PROBLEM.
Please keep to the lines below from the one with "Task: Click the help question mark icon" through the one with "Click the invite user", and restate them word for word, ends included.

====

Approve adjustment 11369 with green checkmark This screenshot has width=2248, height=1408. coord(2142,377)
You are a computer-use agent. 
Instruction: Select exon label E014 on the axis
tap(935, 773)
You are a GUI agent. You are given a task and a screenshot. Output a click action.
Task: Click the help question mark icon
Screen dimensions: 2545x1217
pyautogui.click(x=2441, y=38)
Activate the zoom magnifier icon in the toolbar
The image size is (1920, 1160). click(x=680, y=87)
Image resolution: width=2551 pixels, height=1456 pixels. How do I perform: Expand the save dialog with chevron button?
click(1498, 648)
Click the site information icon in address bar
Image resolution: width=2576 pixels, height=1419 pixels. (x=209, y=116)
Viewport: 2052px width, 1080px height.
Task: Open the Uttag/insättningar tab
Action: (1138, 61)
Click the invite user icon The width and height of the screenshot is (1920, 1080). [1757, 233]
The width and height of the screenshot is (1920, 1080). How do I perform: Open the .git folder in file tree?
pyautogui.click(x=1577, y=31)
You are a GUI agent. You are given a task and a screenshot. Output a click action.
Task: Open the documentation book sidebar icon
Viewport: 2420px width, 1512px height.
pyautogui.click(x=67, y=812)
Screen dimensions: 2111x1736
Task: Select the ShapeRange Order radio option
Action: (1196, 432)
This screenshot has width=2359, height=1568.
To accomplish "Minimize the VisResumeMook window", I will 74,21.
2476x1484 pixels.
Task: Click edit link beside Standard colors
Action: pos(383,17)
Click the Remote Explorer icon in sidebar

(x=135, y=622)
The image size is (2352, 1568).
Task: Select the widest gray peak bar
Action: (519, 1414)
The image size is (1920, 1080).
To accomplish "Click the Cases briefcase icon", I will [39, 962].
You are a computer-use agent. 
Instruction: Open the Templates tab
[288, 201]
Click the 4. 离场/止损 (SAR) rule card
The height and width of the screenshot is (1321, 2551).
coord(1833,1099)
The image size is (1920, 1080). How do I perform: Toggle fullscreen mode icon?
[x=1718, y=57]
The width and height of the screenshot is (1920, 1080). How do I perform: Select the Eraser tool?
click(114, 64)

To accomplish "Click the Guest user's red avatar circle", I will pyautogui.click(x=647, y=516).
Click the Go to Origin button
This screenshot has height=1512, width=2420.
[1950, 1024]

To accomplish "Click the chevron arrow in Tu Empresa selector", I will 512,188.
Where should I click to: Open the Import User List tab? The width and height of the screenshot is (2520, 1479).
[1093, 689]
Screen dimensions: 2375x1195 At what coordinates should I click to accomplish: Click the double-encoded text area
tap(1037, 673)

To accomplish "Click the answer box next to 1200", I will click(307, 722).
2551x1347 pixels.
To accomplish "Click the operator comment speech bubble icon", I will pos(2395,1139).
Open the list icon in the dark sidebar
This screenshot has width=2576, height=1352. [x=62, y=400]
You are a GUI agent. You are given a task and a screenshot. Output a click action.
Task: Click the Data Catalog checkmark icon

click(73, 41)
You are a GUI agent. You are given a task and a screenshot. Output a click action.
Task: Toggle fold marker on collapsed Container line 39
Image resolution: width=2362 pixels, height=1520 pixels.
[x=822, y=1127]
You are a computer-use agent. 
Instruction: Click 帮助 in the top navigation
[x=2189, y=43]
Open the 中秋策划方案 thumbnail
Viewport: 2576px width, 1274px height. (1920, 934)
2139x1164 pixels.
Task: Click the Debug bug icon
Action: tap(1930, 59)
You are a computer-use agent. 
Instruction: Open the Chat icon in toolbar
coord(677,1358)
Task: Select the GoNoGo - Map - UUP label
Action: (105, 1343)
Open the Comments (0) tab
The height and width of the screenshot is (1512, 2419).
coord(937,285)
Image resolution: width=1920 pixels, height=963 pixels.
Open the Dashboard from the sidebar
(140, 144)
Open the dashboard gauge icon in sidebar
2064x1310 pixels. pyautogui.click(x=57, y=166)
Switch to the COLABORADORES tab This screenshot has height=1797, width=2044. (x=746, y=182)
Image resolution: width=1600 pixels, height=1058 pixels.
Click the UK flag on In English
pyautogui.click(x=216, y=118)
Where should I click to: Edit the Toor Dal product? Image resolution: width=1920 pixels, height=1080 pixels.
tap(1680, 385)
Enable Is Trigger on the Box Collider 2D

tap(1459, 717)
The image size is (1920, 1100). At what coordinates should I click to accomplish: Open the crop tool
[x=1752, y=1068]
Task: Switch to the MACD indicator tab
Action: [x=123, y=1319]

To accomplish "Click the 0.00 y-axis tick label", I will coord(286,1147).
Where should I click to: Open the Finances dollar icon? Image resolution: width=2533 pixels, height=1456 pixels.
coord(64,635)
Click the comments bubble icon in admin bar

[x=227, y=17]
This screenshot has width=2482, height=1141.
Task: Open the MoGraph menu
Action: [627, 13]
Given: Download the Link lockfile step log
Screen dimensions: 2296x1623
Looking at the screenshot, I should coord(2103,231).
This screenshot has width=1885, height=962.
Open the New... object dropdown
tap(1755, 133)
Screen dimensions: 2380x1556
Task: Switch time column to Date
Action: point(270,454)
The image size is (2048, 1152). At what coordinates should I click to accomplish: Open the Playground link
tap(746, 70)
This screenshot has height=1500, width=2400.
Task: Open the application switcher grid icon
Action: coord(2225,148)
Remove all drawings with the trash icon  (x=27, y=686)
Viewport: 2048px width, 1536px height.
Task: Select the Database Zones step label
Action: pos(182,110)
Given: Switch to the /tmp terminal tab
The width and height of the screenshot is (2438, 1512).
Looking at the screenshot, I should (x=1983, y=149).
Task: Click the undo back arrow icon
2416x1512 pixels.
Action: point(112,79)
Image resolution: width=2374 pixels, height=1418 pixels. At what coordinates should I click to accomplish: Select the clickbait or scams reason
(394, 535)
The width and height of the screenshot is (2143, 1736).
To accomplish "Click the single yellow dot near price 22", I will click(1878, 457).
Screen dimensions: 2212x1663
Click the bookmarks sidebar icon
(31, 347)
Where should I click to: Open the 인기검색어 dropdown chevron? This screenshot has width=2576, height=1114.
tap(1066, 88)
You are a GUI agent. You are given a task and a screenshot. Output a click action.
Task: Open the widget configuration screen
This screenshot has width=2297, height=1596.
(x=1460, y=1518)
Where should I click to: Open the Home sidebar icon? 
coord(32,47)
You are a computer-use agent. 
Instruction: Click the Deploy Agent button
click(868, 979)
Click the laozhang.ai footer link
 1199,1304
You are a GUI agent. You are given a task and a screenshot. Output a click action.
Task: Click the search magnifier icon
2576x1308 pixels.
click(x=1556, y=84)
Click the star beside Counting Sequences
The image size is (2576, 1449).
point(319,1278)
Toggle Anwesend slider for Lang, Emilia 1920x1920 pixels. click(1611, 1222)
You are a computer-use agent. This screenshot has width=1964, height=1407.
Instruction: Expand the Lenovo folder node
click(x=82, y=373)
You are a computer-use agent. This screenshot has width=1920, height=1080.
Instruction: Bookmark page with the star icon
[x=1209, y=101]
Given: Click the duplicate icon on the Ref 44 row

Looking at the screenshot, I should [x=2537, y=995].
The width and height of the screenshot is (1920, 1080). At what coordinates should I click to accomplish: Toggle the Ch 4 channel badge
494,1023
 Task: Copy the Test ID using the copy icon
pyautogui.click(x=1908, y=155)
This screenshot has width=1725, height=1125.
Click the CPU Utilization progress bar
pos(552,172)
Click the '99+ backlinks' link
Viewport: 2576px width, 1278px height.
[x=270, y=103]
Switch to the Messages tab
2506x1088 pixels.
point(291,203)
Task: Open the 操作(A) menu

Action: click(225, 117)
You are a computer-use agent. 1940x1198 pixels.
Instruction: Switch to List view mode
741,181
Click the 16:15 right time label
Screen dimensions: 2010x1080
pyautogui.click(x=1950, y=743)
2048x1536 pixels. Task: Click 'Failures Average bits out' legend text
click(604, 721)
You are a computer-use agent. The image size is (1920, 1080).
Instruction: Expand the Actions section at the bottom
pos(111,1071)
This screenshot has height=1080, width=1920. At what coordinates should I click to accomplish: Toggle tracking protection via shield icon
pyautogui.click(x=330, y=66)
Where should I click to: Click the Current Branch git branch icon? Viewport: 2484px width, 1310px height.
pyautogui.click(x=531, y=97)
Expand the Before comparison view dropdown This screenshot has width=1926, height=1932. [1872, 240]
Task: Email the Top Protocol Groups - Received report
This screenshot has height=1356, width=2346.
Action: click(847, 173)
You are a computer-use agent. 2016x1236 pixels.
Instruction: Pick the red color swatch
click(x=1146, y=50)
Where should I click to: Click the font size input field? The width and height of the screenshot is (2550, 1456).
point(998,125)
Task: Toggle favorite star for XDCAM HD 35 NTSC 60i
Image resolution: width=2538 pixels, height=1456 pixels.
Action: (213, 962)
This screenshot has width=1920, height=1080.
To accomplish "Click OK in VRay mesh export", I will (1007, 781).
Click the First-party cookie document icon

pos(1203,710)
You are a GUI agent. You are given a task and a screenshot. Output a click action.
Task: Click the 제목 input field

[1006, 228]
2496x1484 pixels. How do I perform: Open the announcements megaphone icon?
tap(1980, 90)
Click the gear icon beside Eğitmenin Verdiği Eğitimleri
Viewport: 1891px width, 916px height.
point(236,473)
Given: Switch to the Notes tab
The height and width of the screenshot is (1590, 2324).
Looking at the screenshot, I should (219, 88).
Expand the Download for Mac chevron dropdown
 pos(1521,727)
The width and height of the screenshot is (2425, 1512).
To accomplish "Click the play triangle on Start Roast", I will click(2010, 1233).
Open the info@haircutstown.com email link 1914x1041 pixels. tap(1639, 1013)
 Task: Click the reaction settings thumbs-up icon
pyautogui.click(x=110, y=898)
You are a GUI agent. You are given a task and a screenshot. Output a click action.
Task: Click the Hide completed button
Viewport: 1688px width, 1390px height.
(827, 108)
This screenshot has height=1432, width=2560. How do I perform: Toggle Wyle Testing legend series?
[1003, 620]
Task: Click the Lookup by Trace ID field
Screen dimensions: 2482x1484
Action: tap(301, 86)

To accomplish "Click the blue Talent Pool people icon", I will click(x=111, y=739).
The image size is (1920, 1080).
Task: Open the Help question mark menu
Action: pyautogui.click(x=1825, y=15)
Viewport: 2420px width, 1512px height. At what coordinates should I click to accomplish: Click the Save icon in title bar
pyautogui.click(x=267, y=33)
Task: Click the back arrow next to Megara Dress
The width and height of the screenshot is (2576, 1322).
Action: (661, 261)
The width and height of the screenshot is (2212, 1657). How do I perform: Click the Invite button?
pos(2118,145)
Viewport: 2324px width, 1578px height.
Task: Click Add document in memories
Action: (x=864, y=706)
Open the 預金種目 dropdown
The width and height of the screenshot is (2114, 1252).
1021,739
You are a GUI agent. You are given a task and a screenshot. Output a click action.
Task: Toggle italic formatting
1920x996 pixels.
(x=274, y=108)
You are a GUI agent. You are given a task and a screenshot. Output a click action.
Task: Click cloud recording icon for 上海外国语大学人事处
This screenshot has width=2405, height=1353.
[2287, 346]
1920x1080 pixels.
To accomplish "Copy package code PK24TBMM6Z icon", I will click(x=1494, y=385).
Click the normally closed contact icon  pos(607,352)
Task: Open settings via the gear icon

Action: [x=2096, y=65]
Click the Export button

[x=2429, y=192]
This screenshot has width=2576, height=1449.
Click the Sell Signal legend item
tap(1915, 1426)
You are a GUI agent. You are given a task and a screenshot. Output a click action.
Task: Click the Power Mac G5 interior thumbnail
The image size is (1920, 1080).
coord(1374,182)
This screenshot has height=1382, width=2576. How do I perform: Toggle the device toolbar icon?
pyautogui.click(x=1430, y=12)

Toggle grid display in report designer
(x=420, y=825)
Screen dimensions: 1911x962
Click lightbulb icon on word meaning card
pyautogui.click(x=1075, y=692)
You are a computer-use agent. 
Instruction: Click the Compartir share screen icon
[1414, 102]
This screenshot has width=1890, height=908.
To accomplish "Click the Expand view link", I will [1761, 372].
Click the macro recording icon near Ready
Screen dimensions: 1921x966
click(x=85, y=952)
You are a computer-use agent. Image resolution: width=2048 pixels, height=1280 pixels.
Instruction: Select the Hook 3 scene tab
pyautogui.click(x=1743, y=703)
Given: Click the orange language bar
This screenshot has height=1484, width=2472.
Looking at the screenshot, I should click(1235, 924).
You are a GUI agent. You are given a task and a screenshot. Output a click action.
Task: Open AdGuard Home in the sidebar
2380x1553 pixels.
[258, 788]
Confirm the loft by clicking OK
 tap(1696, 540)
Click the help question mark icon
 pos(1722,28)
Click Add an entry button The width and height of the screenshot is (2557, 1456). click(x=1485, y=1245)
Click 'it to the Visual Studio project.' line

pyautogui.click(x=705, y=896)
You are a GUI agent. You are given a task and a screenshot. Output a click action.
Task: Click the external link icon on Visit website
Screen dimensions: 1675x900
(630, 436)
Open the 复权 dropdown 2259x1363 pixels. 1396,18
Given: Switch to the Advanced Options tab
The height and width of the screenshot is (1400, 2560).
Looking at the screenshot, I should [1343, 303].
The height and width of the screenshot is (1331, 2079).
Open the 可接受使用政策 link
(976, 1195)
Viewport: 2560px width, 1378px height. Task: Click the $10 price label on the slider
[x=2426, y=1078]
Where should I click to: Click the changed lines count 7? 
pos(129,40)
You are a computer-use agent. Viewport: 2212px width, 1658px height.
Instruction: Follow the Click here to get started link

====

EXERCISE RESPONSE.
Task: Click the help question mark icon
Screen dimensions: 2545x1217
pyautogui.click(x=2441, y=38)
Activate the zoom magnifier icon in the toolbar
The image size is (1920, 1160). click(x=680, y=87)
Image resolution: width=2551 pixels, height=1456 pixels. How do I perform: Expand the save dialog with chevron button?
click(1498, 648)
Click the site information icon in address bar
Image resolution: width=2576 pixels, height=1419 pixels. (x=209, y=116)
Viewport: 2052px width, 1080px height.
Task: Open the Uttag/insättningar tab
Action: (1138, 61)
Click the invite user icon The width and height of the screenshot is (1920, 1080). [1757, 233]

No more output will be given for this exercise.